UTHSC: Professors Anton Reiner and Tayebeh Pourmotabbed Receive $418,000 for Huntington’s Disease Research
A new $418,000 grant from the National Institute of Neurological Disorders and Stroke, part of the National Institutes of Health, will allow Anton Reiner, PhD, and Tayebeh Pourmotabbed, PhD, of the University of Tennessee Health Science Center (UTHSC) to research a possible new gene therapy treatment approach for Huntington’s disease.
Huntington’s disease is a hereditary degenerative brain disease that ultimately results in the destruction of the primary thinking and planning part of the brain called the cerebral cortex, and the destruction of a major motor control region of the brain known as the basal ganglia.
Drs. Reiner and Pourmotabbed’s research will be conducted through a grant titled, “Development of DNAzyme Gene Therapy for Huntington’s Disease.” They will both serve as principal investigators on this award. The funds will be distributed over two years.
Dr. Reiner is a professor in the Department of Anatomy and Neurobiology in the UTHSC College of Medicine, and Dr.
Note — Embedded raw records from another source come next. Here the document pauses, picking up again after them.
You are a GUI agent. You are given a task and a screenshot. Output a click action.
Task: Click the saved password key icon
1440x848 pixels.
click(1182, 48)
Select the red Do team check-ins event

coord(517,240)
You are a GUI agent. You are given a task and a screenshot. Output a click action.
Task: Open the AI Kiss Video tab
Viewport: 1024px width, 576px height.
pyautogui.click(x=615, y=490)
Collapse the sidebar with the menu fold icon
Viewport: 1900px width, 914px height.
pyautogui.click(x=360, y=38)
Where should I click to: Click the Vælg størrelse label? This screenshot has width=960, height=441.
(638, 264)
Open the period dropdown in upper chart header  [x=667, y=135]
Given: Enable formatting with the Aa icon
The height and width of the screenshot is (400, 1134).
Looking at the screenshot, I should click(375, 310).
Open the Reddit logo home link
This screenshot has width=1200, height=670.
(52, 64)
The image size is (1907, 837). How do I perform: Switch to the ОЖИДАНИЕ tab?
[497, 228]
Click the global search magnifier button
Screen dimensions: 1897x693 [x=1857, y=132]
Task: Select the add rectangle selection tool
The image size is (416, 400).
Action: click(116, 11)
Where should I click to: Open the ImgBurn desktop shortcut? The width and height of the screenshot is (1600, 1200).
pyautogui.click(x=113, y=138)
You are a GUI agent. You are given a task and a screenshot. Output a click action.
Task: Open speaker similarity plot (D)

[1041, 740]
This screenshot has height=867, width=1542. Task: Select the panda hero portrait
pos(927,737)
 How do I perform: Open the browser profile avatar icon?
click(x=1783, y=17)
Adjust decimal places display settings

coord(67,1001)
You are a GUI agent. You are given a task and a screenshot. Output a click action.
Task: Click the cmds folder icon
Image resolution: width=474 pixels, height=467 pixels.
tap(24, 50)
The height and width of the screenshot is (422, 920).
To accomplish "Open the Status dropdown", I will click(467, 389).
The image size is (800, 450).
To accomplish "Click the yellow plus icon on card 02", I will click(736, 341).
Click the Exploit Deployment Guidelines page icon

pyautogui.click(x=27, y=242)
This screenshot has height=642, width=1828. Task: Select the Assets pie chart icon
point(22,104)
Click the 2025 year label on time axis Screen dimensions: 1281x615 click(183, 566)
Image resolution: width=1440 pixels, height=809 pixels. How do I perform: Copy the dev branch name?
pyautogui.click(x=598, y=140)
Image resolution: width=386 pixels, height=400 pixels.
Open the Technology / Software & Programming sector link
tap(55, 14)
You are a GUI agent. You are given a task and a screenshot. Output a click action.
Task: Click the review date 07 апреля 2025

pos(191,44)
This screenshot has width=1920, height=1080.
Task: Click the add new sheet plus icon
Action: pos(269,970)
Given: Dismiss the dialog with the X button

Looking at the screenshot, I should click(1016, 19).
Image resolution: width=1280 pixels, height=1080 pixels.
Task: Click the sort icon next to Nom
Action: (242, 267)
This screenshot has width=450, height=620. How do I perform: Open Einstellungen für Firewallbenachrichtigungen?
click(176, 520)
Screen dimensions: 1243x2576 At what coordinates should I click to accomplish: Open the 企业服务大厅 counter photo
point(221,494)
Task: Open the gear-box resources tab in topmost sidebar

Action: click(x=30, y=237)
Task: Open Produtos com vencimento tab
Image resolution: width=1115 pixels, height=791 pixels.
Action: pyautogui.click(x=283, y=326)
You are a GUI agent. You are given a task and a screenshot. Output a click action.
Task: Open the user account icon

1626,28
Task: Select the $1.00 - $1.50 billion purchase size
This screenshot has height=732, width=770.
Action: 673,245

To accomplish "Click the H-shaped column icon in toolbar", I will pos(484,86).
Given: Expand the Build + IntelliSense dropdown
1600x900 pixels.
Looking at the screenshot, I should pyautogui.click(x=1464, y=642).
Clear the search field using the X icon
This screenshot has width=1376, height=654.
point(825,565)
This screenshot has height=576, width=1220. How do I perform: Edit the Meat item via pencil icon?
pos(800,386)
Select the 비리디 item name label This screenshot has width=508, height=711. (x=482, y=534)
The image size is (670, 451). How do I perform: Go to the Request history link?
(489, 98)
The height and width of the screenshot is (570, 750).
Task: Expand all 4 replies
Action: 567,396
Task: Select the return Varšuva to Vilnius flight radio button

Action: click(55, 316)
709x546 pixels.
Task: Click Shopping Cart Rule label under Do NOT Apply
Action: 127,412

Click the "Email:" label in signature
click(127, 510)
Pourmotabbed is a professor in the Department of Microbiology, Immunology and Biochemistry in the College of Medicine.
The researchers will develop and test a novel gene therapy, which will be evaluated for its effectiveness in mice that have been genetically engineered to have the disease.
The gene therapy employs molecules called DNAzymes that have been designed to selectively prevent the formation of the mutant protein huntingtin, which causes Huntington’s disease.
“These molecules have the advantage compared to other forms of gene therapy that they are stable and could, in humans, be injected intravenously,” said Dr. Pourmotabbed. “By contrast, other gene therapies for the disease require injection into the brain or the lumbar vertebral canal. In our initial studies in mice with Huntington’s disease, we found that intraperitoneal injections greatly reduced mutant protein in the brain and peripheral organs, and reduced the motor symptoms of the disease,” said Dr. Reiner.
The immediate goal of this study is to determine how long this benefit lasts, how much DNAzyme must be administered to achieve it, and whether there are any toxic side effects.